Task brief ::
If a line below contains the string "value", copy it out.

----- Task material

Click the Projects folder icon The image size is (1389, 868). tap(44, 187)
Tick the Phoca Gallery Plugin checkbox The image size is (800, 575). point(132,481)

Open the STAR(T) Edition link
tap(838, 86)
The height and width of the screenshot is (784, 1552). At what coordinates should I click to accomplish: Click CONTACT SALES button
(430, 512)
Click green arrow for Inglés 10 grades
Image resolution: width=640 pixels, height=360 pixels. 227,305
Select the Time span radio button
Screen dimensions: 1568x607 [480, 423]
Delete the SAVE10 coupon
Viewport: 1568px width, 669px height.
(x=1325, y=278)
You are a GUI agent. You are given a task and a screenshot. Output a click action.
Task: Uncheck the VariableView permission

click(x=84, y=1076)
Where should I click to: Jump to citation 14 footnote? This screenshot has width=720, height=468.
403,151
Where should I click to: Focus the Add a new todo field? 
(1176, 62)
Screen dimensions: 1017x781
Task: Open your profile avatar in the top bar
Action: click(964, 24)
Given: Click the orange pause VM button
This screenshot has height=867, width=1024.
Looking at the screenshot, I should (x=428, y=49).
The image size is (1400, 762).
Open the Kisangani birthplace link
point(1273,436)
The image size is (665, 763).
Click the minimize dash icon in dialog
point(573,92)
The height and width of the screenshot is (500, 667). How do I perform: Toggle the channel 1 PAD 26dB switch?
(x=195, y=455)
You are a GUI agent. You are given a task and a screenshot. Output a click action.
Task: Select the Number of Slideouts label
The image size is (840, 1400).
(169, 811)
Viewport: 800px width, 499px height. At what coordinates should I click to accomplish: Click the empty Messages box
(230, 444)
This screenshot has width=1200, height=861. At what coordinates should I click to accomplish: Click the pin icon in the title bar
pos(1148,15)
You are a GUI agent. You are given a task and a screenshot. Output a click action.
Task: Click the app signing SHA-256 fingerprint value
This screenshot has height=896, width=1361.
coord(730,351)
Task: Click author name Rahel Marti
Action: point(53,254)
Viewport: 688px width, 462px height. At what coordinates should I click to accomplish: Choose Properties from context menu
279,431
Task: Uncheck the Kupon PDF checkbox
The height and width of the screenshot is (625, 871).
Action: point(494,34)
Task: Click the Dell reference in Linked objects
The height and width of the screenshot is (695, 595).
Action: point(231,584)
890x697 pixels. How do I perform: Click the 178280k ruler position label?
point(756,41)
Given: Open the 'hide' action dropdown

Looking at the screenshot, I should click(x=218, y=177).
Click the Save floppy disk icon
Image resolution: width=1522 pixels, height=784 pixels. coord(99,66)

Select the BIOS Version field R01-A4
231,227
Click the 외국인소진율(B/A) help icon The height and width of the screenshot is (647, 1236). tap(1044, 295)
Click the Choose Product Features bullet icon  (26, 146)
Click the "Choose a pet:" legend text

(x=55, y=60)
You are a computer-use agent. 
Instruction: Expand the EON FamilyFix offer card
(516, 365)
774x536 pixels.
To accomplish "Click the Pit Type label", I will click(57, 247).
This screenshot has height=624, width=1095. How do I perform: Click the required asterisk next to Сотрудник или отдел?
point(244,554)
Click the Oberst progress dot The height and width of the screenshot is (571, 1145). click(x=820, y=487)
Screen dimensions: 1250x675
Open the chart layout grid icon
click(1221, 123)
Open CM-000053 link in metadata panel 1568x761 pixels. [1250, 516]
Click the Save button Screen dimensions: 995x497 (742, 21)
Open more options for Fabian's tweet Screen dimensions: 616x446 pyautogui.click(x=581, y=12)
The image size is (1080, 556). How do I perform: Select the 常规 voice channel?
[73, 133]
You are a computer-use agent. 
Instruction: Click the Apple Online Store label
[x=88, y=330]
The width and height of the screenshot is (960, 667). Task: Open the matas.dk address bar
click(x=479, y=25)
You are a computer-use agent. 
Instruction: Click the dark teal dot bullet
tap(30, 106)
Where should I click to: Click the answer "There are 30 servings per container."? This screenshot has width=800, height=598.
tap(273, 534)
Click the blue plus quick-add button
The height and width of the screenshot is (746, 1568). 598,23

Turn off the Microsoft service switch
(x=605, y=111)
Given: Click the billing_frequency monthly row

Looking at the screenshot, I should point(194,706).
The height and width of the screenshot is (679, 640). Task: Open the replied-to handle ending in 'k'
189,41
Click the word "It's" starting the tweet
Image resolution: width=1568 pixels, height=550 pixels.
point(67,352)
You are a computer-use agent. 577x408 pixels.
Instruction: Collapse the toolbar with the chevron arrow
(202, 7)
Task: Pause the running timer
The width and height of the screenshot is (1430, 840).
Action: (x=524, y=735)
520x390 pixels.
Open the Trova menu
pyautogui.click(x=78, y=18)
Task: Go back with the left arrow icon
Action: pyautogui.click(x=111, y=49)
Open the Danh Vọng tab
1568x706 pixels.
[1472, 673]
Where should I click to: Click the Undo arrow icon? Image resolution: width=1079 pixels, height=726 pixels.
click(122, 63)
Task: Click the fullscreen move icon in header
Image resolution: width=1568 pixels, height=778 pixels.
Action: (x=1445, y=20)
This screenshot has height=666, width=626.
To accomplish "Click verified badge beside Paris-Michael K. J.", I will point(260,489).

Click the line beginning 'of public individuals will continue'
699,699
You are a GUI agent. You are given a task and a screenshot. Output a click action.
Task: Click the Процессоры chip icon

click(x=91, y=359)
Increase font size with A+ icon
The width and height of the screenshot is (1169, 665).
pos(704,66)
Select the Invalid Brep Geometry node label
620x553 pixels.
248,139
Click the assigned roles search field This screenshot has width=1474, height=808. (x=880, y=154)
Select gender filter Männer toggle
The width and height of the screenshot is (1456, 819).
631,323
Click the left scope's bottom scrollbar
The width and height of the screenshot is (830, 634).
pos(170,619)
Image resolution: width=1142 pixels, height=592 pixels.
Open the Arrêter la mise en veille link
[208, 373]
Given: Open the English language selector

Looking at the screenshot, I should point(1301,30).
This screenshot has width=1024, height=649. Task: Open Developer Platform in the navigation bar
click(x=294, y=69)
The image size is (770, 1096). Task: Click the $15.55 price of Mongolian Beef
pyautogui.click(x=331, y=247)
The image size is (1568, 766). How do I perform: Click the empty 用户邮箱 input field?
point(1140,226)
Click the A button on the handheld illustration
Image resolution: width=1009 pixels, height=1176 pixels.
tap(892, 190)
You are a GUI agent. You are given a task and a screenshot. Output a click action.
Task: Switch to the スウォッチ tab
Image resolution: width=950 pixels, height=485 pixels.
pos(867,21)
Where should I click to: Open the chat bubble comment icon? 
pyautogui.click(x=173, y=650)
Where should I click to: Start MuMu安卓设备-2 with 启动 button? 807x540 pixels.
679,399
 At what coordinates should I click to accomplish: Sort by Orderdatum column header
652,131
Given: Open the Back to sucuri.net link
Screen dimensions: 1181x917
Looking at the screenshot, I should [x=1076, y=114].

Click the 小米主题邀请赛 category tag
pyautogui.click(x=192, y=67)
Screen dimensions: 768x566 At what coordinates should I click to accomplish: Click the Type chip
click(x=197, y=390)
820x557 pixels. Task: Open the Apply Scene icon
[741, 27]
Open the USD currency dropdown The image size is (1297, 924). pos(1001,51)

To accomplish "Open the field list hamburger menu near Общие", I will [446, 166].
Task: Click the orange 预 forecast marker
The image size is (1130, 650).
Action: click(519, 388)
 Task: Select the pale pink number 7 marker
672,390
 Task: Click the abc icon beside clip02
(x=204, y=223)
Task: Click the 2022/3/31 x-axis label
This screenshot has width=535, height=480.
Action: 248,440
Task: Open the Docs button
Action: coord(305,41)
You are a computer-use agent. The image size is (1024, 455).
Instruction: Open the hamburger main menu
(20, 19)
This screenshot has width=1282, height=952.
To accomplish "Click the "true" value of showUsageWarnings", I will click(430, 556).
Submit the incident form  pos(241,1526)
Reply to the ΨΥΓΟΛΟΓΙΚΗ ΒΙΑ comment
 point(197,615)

----------

Result below ::
Task: Click the app signing SHA-256 fingerprint value
To accomplish "Click the "true" value of showUsageWarnings", I will click(430, 556).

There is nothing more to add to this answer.